## QUESTIONS:
(a) Please duplicate the part of the article on Steve Jobs' 1973 job application starting at "Steve Jobs’ 1973" and ending at "with typing machines.".
(b) According to the article on Steve Jobs' 1973 job application, what price did the application fetch in its 2018 sale?
(c) Resume the article on Steve Jobs' 1973 job application from the point where it stops.

====== SUPPLIED PASSAGE ======

Steve Jobs’ 1973 Job Application Goes on Auction as Physical and NFT Version
A job application form from 1973 from apple co-founder Steve Jobs is on the auction block with physical and digital versions up for sale.
Steve Jobs’ handwritten application for an unknown job back in 1973 is up for sale again. It is unknown what the job Jobs were applying for, where the job was, or if he got it or not. What is known, however, is that this piece of paper has been sold many times in recent years for a significant amount of money. In March 2017, it sold for $18,750, in 2018 for $174,757, and again in March 2021 for $222,400.
The page-long application was written by the late Jobs three years before he, and Steve Wozniak, founded Apple. The application states that Jobs is skilled in both computers and calculators but not so much with typing machines.
Pitting physical and digital collectibles head to head
What sets this auction apart from previous sales of the application is the addition of an accompanying non-fungible token (NFT). According to the listing, both the original physical copy and a digital version in the form of an NFT will be sold side by side. The goal, according to auction organizer, Olly Joshi, is to see which version holds more value in the current market. “The Steve Jobs hand-written 1973 job application auction aims to highlight the modern shift in perceived value — the physical or the digital,” Joshi said in a statement.

====== DATA EXCERPTS ======

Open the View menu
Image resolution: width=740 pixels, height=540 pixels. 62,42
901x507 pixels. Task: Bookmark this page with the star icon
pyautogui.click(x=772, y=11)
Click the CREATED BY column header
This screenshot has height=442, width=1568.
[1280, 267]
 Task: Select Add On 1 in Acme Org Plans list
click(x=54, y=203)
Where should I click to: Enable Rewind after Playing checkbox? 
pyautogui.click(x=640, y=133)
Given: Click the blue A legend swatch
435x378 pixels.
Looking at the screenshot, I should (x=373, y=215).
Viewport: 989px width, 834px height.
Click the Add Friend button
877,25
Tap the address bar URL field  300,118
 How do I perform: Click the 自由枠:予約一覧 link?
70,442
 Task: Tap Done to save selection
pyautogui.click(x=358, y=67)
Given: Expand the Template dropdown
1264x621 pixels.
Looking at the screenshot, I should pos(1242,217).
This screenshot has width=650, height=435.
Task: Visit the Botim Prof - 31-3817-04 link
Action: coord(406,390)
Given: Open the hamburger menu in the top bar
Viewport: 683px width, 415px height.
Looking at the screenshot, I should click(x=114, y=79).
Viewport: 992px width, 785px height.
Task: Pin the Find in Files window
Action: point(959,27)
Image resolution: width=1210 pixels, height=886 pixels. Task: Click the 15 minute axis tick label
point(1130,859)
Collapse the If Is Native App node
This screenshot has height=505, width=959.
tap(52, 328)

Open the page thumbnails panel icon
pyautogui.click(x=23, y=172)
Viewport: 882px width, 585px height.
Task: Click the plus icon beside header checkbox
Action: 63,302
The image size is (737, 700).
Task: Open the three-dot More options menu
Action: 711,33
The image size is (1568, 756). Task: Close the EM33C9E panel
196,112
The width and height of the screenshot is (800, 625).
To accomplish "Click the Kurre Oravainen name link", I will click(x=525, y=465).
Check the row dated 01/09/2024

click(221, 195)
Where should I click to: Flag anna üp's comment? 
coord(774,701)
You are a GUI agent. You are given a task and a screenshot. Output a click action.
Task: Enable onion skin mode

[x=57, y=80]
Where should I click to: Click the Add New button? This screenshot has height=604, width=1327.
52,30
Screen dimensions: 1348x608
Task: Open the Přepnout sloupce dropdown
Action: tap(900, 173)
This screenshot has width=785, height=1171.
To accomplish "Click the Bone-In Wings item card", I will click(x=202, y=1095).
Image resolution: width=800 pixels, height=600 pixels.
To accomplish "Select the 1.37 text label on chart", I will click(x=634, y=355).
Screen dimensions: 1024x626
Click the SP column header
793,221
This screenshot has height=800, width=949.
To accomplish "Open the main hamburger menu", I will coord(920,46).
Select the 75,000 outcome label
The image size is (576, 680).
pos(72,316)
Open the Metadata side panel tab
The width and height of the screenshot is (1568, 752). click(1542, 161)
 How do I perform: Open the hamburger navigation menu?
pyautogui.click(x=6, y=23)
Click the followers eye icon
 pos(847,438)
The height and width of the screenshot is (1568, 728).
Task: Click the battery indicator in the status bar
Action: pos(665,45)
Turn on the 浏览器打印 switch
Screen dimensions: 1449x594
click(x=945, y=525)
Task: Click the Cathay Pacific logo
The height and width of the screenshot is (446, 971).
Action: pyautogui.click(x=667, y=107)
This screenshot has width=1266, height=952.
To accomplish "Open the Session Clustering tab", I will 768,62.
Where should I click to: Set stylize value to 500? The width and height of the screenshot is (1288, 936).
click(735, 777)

======

## SOLVED TASKS:
(a)
Steve Jobs’ 1973 Job Application Goes on Auction as Physical and NFT Version
A job application form from 1973 from apple co-founder Steve Jobs is on the auction block with physical and digital versions up for sale.
Steve Jobs’ handwritten application for an unknown job back in 1973 is up for sale again. It is unknown what the job Jobs were applying for, where the job was, or if he got it or not. What is known, however, is that this piece of paper has been sold many times in recent years for a significant amount of money. In March 2017, it sold for $18,750, in 2018 for $174,757, and again in March 2021 for $222,400.
The page-long application was written by the late Jobs three years before he, and Steve Wozniak, founded Apple. The application states that Jobs is skilled in both computers and calculators but not so much with typing machines.

(b) $174,757

(c)
The auctions will be run on different platforms with the digital version being sold on Rarible and the physical version via Joshi’s own website.
The auctions will run for seven days and went live at 9:41 a.m. PT on July 22. That specific time was chosen because it was the time that Jobs picked to reveal new Apple products at official events and is also the time featured on the clocks of Apple products.
At the time of writing, the physical copy of the application has a current bid of $14,000 while the digital version’s highest bid is sitting at $635. A portion of the final sale will be donated to the Cancer Research Institute and One Laptop Per Child charities.